Giter VIP home page Giter VIP logo

rajarshiroychoudhury / clustering_superdarn_data Goto Github PK

View Code? Open in Web Editor NEW

This project forked from vtsuperdarn/clustering_superdarn_data

0.0 1.0 0.0 374.64 MB

Classification of SuperDARN backscatter using machine learning algorithms

Home Page: https://vtsuperdarn.github.io/clustering_superdarn_data

License: BSD 3-Clause "New" or "Revised" License

Python 3.27% HTML 1.02% Jupyter Notebook 95.71% JavaScript 0.01%

clustering_superdarn_data's Introduction

clustering_superdarn_data

We are developing new models for classifying SuperDARN (Super Dual Auroral Radar Network) data using machine learning algorithms. In the past, this data has been classified point-by-point using a quadratic formula based on doppler velocity and spectral width. Recently, researchers successfully applied unsupervised clustering techniques to this data. These approaches improved on past methods, but they used a very limited set of features to create clusters and relied on simple methods (k-means, depth-first search) that do not easily capture non-linear relationships or subtle probability distributions.

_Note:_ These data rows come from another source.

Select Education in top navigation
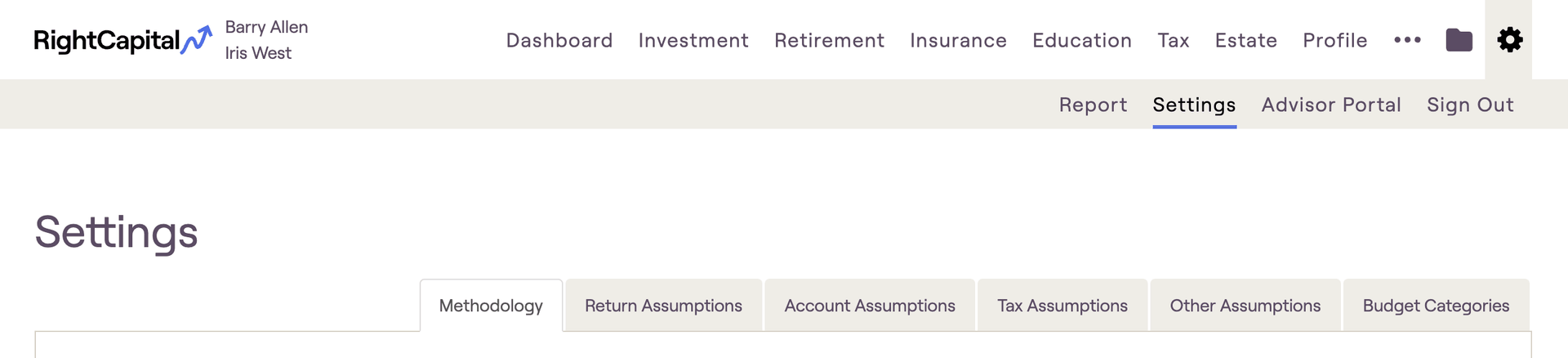This screenshot has width=1568, height=358. (x=1082, y=40)
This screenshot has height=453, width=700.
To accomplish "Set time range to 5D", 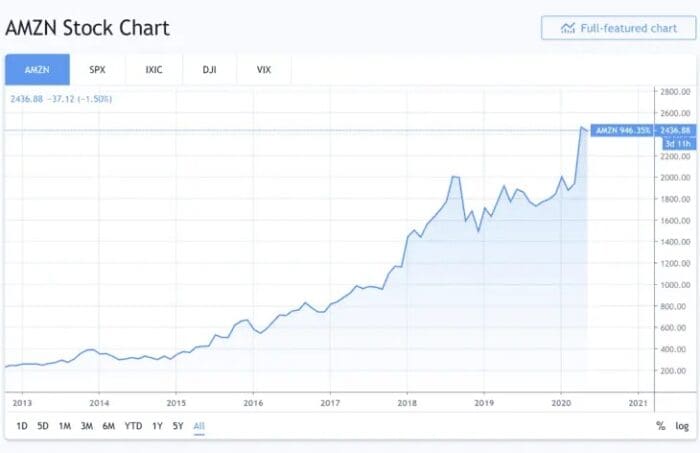I will [43, 426].
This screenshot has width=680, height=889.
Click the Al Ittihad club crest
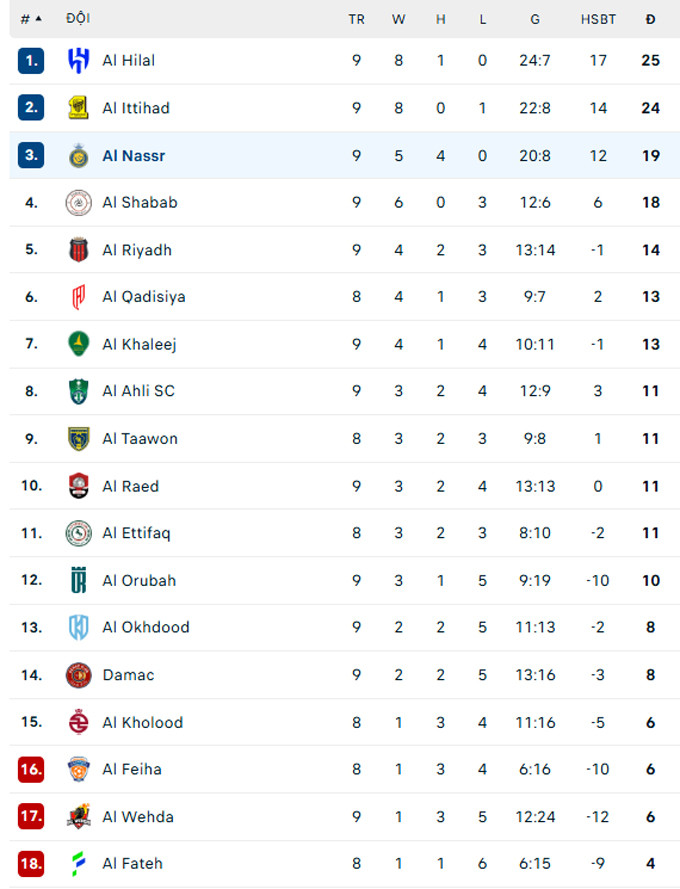click(78, 108)

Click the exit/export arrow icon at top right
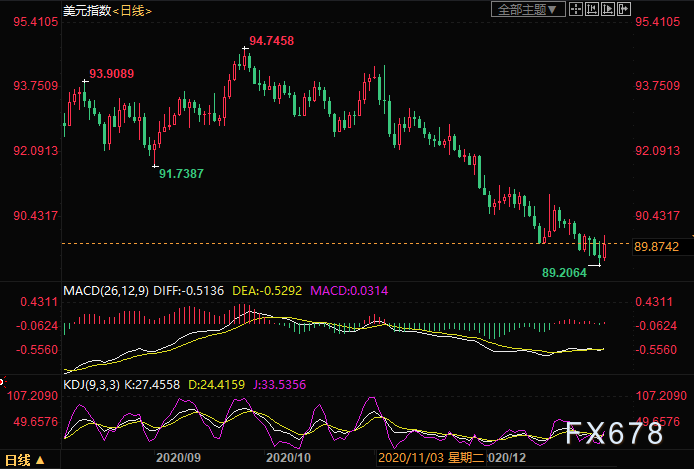[626, 10]
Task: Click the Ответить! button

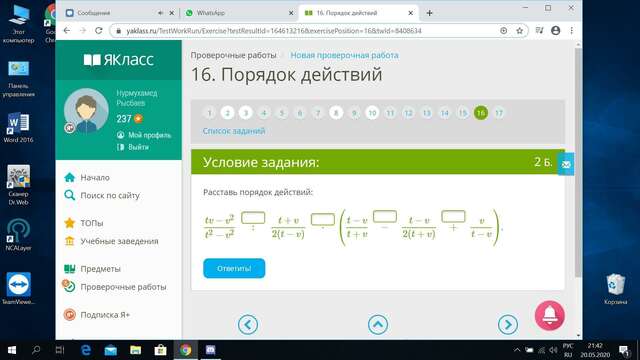Action: click(234, 269)
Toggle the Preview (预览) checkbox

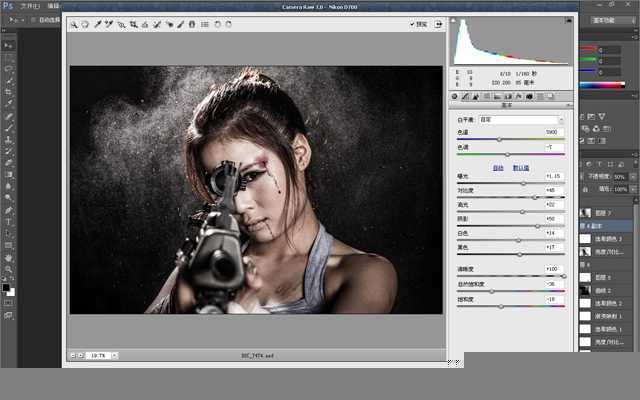click(412, 24)
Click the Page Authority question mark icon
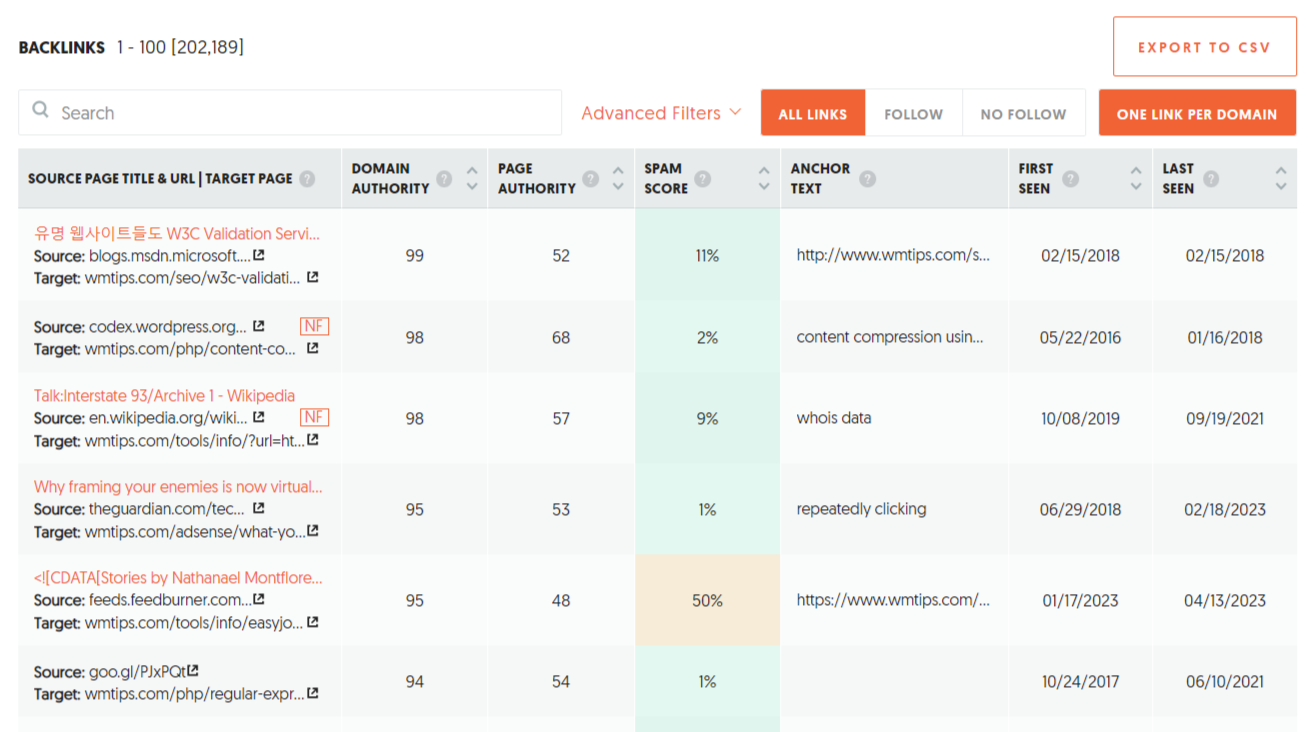 (x=591, y=179)
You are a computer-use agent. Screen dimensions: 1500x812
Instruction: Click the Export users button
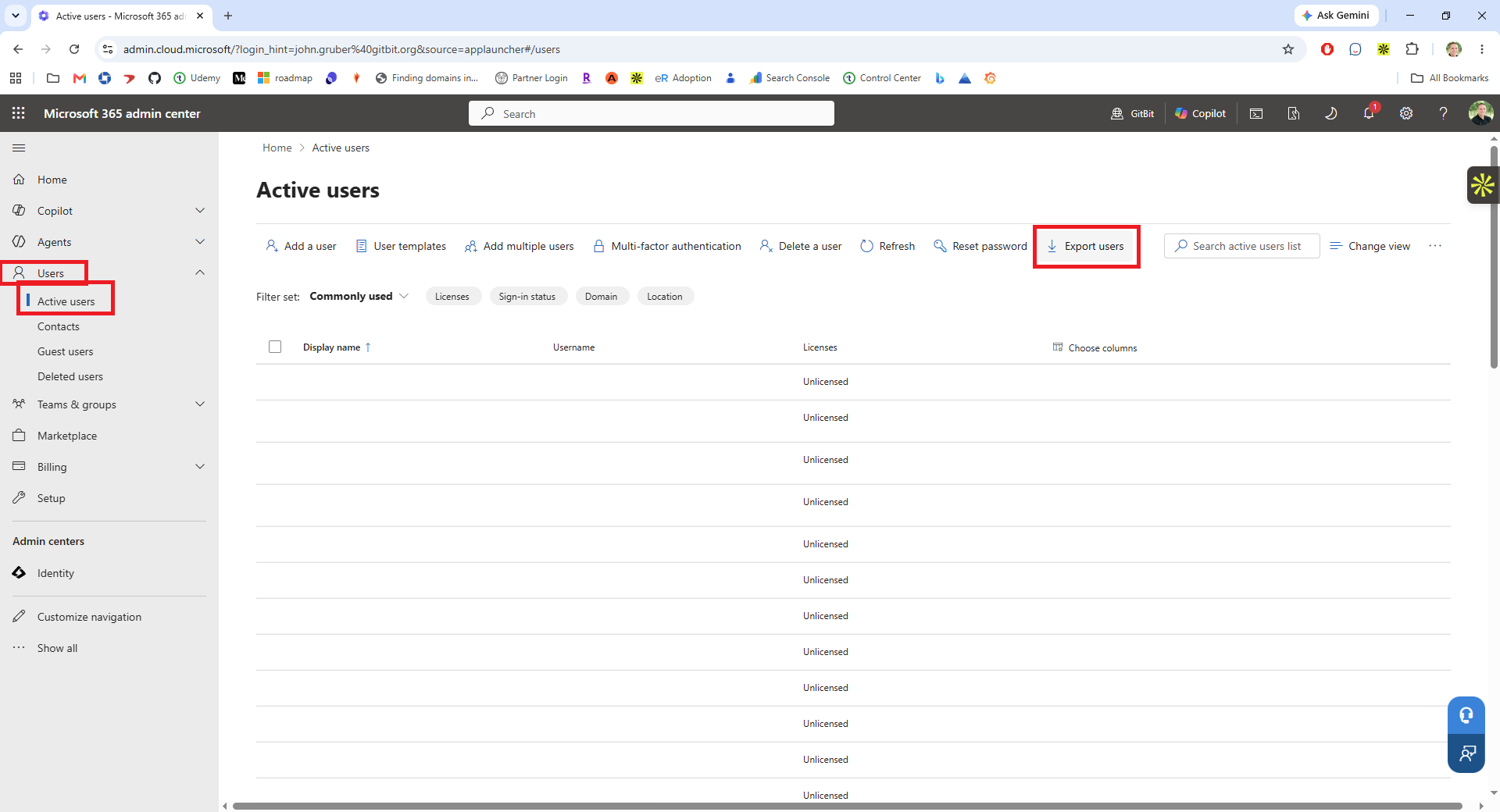(x=1086, y=246)
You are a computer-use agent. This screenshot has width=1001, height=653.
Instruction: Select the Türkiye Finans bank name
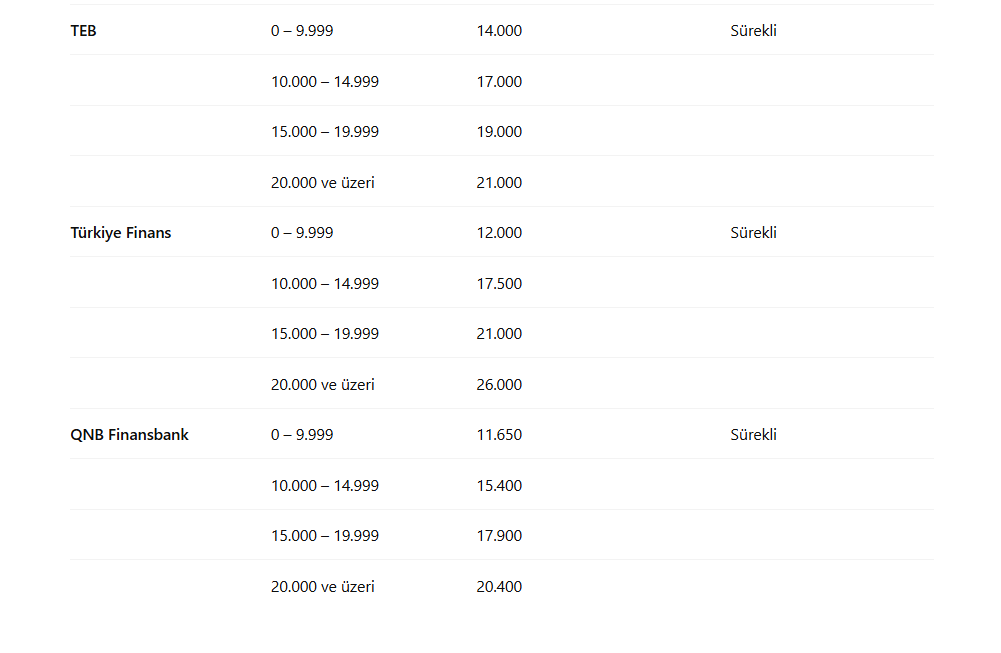click(121, 233)
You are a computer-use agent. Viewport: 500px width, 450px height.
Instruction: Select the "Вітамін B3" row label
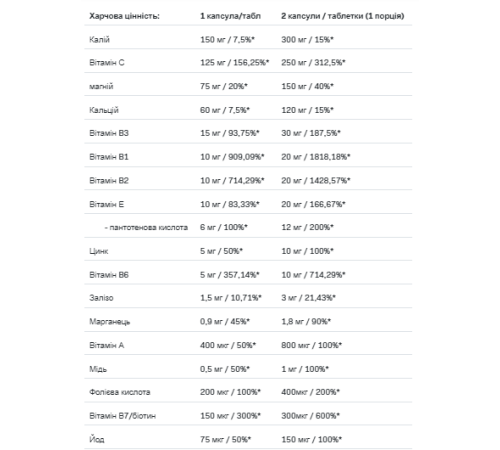click(x=109, y=133)
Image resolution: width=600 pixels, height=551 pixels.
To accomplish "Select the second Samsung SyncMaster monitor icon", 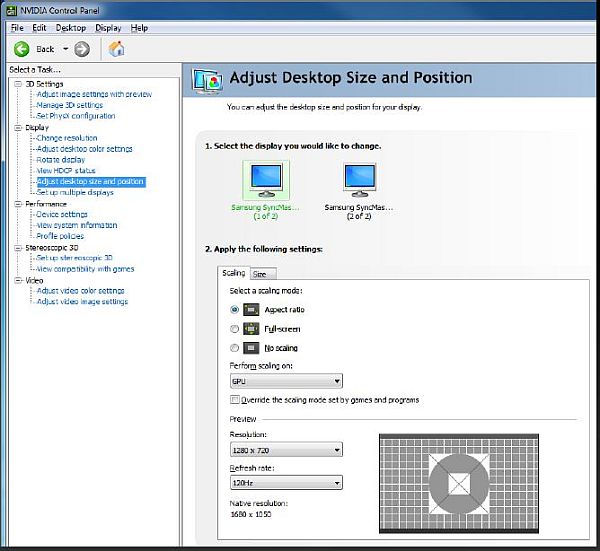I will (359, 180).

This project applies DBSCAN and Gaussian Mixture Model (GMM) to the data, and provides a library with different models and classification thresholds which can be used on SuperDARN data. Depending on characteristics of the data the user wants to study, different models, parameters, and thresholds may be suitable. For example, the Ribiero threshold is best for mid-latitude radars, and the Blanchard thresholds are best for high-latitude. See below for more details about the individual models and thresholds.

Google Summer of Code 2018 project link:

https://summerofcode.withgoogle.com/projects/#5795870029643776

Project website:

https://vtsuperdarn.github.io/clustering_superdarn_data

Plotting tool:

http://vt.superdarn.org/tiki-index.php?page=class_models

Algorithms

GMM

GMM runs on 5 features by default: beam, gate, time, velocity, and spectral width. It performs well overall, even on clusters that are not well-separated in space and time. However, it will often create clusters that are too high variance,causing it to pull in scattered points that do not look like they should be clustered together - see the fanplots in cluster.ipynb. It is also slow, taking 5-10 minutes for one day of data.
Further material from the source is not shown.